Da un ultimatum all'altro. Matteo Renzi ha dato ad Enrico Letta appuntamento al 20 febbraio: dopodiché deciderà se staccare o meno la spina (e in che modo) al governo. Giorgio Squinzi invece anticipa la scadenza al 19, quando il presidente del Consiglio, invitato al direttivo di Confindustria, "dovrà presentarsi con la bisaccia piena, altrimenti non ci resterebbe che appellarci a Napolitano che nella sua grande saggezza prenderà le decisioni giuste". Tutto lascia pensare che la situazione stia rotolando verso l'esito previsto e prevedibile al momento dell'elezione del segretario Pd: spaccatura Renzi-Letta, e voglia matta del sindaco di Firenze di capitalizzare il consenso personale nelle urne, prima che la sua immagine associata a quella declinante del governo ne venga irrimediabilmente logorata. Non è affatto una situazione nuova, anzi è molto antica. Accadeva nella Dc, quando un nuovo segretario definiva "amico" un governo del proprio partito del quale intendeva sbarazzarsi. E, quanto alla sinistra, è ben noto il precedente della defenestrazione di Romano Prodi da parte di Massimo D'Alema ai tempi dell'Ulivo. Anche allora D'Alema, segretario del Pds e poi dei Ds, era sospinto da un establishment politico-economico che voleva voltare pagina rispetto all'indecisionismo prodiano, chiedendo un governo forte. Durò tuttavia a palazzo Chigi meno di due anni, travolto dall'insuccesso alle regionali e quindi scontando manovre e vendette tutte all'interno della sinistra e del partito.

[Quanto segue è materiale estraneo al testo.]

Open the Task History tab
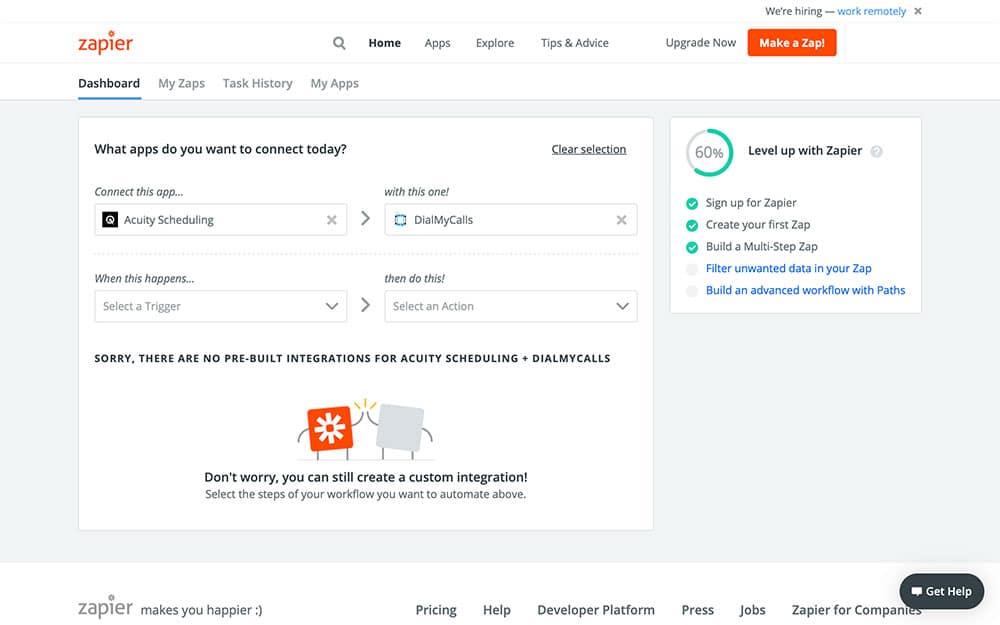1000x625 pixels. pos(257,83)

Proprio l'incubo di D'Alema assilla in questi giorni il Pd. Il governo Letta non convince più nessuno, e soprattutto non riesce a varare nessuna vera riforma. Il cambio di passo non c'è, tanto meno sull'economia. Le uniche vere iniziative, sulla legge elettorale e sull'assetto istituzionale (abolizione del Senato elettivo, taglio del finanziamento ai partiti) sono frutto di accordi extraparlamentari diretti tra Renzi e Silvio Berlusconi, entrambi fuori dal Parlamento. Ma anche Renzi sa benissimo che accettare la staffetta e andare a palazzo Chigi in queste condizioni, con un Pd ancora in gran parte frutto delle scelte dell'era Bersani, e senza una legittimazione elettorale, sarebbe un mezzo suicidio. Come appunto quello di D'Alema nel 1998. Però votare ora significherebbe rinunciare alla riforma elettorale e istituzionale, e quindi utilizzare il sistema rimasto in piedi dopo la sentenza della Corte costituzionale: proporzionale puro e liste sbloccate. Renzi ne uscirebbe quasi sicuramente vittorioso, ma sarebbe costretto a cercare una maggioranza assieme ad altri partiti, forse anche con Forza Italia. Varare almeno la riforma elettorale è l'obiettivo di Renzi, che gli darebbe lo slancio per tentare di governare da solo - i sondaggi che attualmente vedono in testa il centrodestra con l'Udc di Casini sono da prendere con le molle - ma condannerebbe il governo Letta a fare le valige un minuto dopo la sua approvazione.

Il Letta frenatore e il Renzi che tenta di accelerare, senza però sapere fino a che punto spingersi, sono il risultato di questo stato di cose. Però così si condanna non solo il Pd e il suo segretario, ma l'intero Paese a un logoramento economico e sociale, che si rifletterà nelle urne. Dalle quali chiunque uscirà vincitore dovrà fare i conti con una situazione di grande tensione, con una maggioranza numerica che sarà minoranza nel corpo elettorale e nella società. Da qui anche il tweet di stamani dello stesso segretario: "A me conviene votare ma al Paese no". C'è ovviamente anche uno scenario virtuoso: che il governo si rimetta a governare, soprattutto sui due fronti chiesti dall'Europa per concedere all'Italia maggiori margini di flessibilità sul bilancio (in pratica, soldi da spendere in infrastrutture): mercato del lavoro, e privatizzazioni vere. Che nel frattempo il Parlamento approvi non solo la legge elettorale ma anche il taglio del Senato e la riforma della Costituzione, con controlli veri sulla spesa delle regioni. Che alla fine di questo itinerario, cioè nel 2015, si torni alle urne con Renzi candidato da una parte e un erede (da trovare) di Berlusconi dall'altra. E' troppo per gli standard italiani?